Indeed, rather than making it harder for the less well-off to watch their teams, as the Premier League has through skyrocketing ticket prices and the rise and rise of Sky TV, the Argentine Primera has made it easier. After eighteen years of pay-per-view broadcasting, a complex and highly political stand-off in 2009 saw the creation of the Fútbol para todos (‘Football for all’, following in the tradition of left-wing slogans like ‘Bread for all!’, ‘Freedom for all!’ etc) programme, which now beams live football at all levels of the pyramid into every Argentine home for free.

Instead of teams full of millionaires who know nothing of their clubs’ traditions, Argentine football is full of cult heroes, local legends and wonderkids taking their first steps in the game. As in days gone by in England, one can bump into most of them in the street, on the metro or in a nightclub and have a chat, and these bonds matter. Where a neutral might watch a match and find no redeeming feature, a die-hard supporter will look out onto the field of play and see eleven heroes, many of whom they feel like they know on a personal basis.

There are numerous examples of such cult figures that come to mind, but perhaps the best is Walter Kannemann, a left-sided centre-back for current Copa Libertadores champions San Lorenzo. An unspectacular and quite honestly limited footballer, he has risen to cult hero status due to the combination of his indomitable passion on the pitch and his unassuming boy-next-door personality.

A home-grown player and die-hard fan, Kannemann has forged a career that resembles the plot of a Hollywood movie. In 2012, before he’d even signed a professional contract with the club, he scored the goal that saved San Lorenzo from relegation. Just eighteen months later, he won the 2013 Torneo Inicial league title as a first-team regular. In August 2014, he was part of the team that won the club’s first ever Copa Libertadores title. He was one of the first to receive the trophy and for a while it seemed unlikely that he would ever give it up.

As well as being incredibly successful, Kannemann’s exploits have added to San Lorenzo folklore and given the fans an untouchable on-pitch idol. The archetypal Kannemann moment came before the Torneo Inicial title decider against Estudiantes. The club’s then-manager Juan Antonio Pizzi arranged for a motivational video to be shown to the squad the day before the game, in the hope that it would focus the players and give them the additional desire to get over the finish line.

Kannemann was so intensely moved that he punched through a window, badly gashing his arm and almost ruling himself out of the biggest match of his fledgling career. While Pizzi went crazy with anger at his player’s recklessness, the fans saw only Kannemann’s raw passion and fell even more in love with him. There’s quite simply nothing like that in the Premier League any more.

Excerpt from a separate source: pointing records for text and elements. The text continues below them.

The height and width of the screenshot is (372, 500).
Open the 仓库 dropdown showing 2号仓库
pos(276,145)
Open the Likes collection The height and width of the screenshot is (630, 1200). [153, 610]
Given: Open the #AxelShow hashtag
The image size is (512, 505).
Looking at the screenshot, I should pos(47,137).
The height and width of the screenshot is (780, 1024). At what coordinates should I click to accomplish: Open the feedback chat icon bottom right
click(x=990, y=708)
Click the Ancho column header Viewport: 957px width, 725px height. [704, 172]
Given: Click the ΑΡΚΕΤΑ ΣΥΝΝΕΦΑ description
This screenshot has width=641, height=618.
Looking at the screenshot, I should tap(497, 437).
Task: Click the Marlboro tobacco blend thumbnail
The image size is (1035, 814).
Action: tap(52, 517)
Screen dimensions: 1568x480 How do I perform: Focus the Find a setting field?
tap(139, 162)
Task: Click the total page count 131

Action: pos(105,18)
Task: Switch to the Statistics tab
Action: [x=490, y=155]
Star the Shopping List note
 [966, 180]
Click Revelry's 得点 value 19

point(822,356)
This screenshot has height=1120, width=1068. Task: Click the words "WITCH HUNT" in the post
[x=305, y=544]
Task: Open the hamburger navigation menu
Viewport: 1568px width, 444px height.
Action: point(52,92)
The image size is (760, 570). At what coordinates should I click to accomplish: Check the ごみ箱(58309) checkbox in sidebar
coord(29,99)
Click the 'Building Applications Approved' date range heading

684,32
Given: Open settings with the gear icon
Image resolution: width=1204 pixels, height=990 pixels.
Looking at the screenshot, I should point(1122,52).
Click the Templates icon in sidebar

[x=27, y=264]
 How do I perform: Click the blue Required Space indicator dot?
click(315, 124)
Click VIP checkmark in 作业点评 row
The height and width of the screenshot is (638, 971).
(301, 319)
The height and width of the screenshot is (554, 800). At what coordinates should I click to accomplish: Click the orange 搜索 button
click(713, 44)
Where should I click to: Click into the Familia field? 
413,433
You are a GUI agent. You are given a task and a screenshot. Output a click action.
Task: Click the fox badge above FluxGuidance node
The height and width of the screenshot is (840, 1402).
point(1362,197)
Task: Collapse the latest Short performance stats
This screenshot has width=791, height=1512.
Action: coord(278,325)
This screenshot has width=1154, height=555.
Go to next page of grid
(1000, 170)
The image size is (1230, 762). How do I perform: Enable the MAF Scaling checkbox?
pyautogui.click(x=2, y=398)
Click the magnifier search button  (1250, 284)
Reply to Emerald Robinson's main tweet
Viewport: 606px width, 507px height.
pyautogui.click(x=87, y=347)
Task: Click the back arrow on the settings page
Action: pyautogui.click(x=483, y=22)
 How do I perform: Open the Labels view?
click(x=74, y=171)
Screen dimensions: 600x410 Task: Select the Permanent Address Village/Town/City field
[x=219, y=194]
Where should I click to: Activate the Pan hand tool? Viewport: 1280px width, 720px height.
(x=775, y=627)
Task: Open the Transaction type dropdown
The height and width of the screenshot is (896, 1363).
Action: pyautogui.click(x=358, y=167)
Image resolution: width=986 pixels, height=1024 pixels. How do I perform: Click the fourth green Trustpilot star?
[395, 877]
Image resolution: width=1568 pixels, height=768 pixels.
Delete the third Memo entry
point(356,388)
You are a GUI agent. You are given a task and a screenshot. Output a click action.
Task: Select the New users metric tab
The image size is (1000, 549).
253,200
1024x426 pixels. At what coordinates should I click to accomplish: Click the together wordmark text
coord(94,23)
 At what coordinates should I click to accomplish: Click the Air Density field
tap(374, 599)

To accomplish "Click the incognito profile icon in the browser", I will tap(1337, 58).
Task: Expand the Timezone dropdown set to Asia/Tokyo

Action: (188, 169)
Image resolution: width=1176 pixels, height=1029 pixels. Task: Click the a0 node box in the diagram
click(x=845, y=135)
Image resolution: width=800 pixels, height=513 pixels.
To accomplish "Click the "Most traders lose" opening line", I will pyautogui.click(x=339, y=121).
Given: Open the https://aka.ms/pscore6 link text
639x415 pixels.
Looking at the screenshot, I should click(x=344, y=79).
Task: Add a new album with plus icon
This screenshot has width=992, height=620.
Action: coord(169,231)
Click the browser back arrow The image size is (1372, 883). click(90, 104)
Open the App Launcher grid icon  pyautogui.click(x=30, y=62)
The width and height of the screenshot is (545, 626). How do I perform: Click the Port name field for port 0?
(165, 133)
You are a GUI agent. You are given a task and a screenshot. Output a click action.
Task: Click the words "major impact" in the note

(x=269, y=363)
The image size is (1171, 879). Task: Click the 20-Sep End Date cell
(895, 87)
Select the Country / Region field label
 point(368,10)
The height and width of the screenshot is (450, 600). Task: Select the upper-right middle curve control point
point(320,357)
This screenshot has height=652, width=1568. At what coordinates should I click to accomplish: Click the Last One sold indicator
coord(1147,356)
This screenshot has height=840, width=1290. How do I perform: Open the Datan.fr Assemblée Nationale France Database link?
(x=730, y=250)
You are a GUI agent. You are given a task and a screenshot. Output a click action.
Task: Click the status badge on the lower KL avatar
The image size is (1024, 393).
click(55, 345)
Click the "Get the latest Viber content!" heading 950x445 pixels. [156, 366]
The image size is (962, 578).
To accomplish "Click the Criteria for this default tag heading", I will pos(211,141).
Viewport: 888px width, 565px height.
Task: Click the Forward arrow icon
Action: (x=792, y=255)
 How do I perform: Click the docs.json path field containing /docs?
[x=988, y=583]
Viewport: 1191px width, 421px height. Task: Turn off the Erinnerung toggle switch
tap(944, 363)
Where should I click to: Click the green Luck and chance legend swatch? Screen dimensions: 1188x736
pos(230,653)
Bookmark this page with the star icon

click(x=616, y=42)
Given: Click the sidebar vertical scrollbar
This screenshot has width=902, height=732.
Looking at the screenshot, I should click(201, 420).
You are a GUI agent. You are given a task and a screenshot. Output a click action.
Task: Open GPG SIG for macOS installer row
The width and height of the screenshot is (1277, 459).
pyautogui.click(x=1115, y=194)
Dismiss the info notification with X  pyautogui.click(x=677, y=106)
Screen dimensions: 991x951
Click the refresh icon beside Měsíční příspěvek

It’s quite common even today for an English fan to say that the club they support forms part of their identity, when events post-1992 mean that it’s more or less impossible for that to be true. In 2014 our clubs are all the same: faceless, heartless corporations that only differ in terms of location and wealth. Their links to local communities are minimal – the idea that a Manchester United fan might after work go to a complex next to Old Trafford and learn about acting from a club-appointed teacher is patently ludicrous.

What we have is high-quality football that we can barely afford to watch either live or on TV, clubs which treat fans with gleeful contempt and a league full of unknowable players that could barely care less about the institutions they represent. Maybe it’s just that the grass looks greener in the other field, but life at the bottom of the food chain seems far preferable to this writer.